Kebijakan itu berdampak besar karena pembangunan pusat data di AS masih bergantung pada pasokan inverter daya yang andal, sementara China menjadi produsen utama melalui Sungrow Power Supply dan Huawei yang telah dikenai sanksi berat oleh Washington. Tekanan terhadap teknologi China juga meluas ke sektor lain melalui penerapan tarif 100 persen yang menutup akses kendaraan listrik asal negara tersebut ke pasar AS.
Selain itu, Menteri Keuangan AS Scott Bessent memperingatkan kemungkinan sanksi terhadap perusahaan AI China atas tuduhan pencurian kekayaan intelektual. Beijing membantah tuduhan tersebut dengan menyatakan bahwa kemajuan teknologinya merupakan hasil kerja keras mandiri serta kolaborasi internasional.
3. Gedung Putih memperkuat strategi rantai pasokan

Langkah tersebut sejalan dengan kebijakan ekonomi yang ditempuh Gedung Putih untuk menghadapi ketidakseimbangan perdagangan.

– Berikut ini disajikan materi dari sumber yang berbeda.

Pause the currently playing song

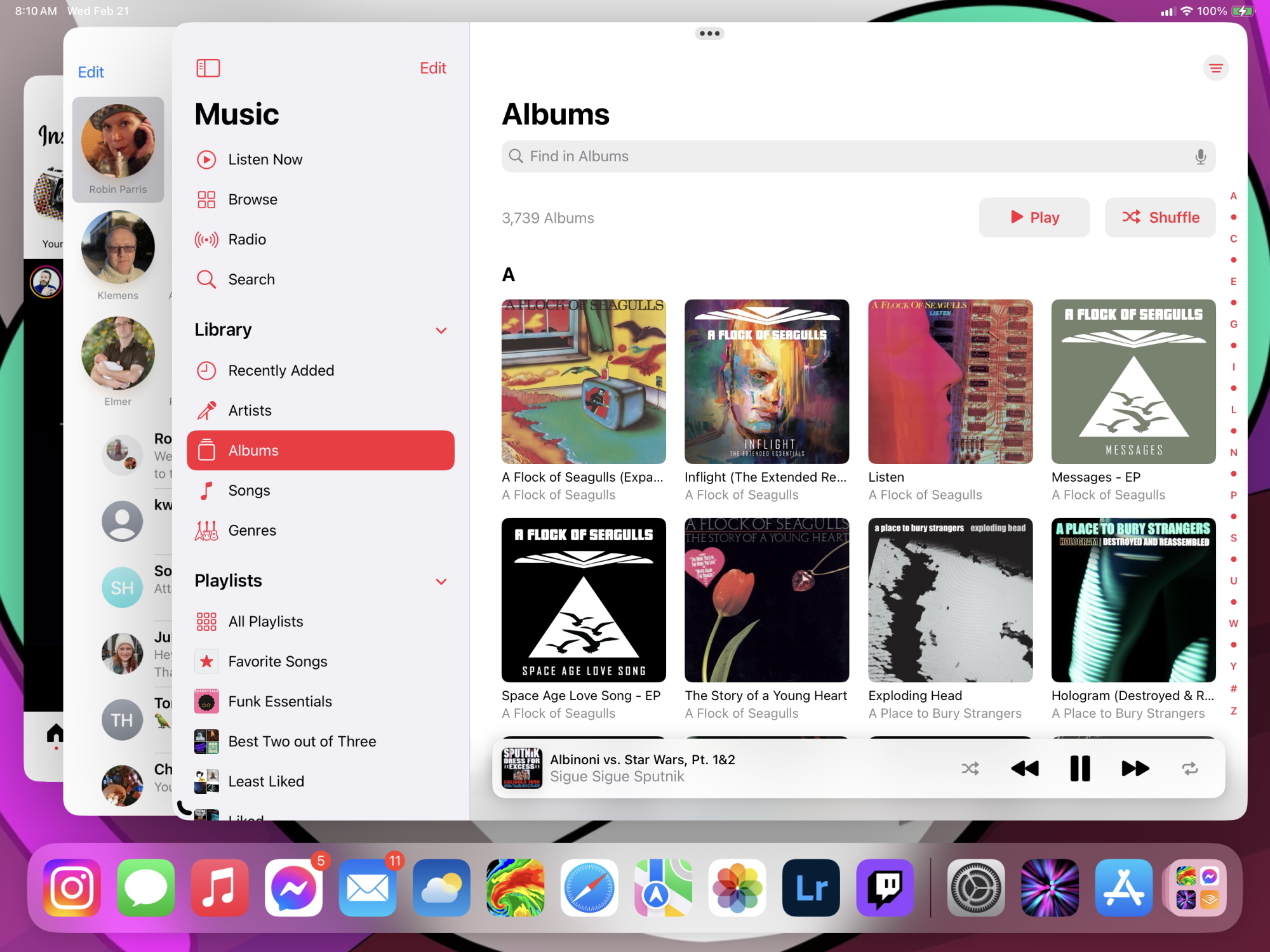coord(1080,769)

Seorang pejabat administrasi yang tak bersedia disebutkan namanya mengatakan kepada awak media bahwa kebijakan itu menjadi bagian dari strategi utama pemerintah.
Pejabat itu kemudian menjelaskan arah kebijakan yang diambil pemerintah melalui pernyataan berikut.
“Presiden telah menyatakan dengan jelas bahwa AS harus memiliki rantai pasokan yang independen dan aman untuk teknologi kritis dan yang sedang berkembang seperti perangkat robotik dan inverter daya,” katanya, kepada Reuters, dikutip The Guardian.
Pejabat tersebut juga mengatakan bahwa keamanan ekonomi merupakan bagian integral dari keamanan nasional sehingga pemerintahan Donald Trump terus menjalankan agenda kebijakan multiaspek untuk mereindustrialisasi AS.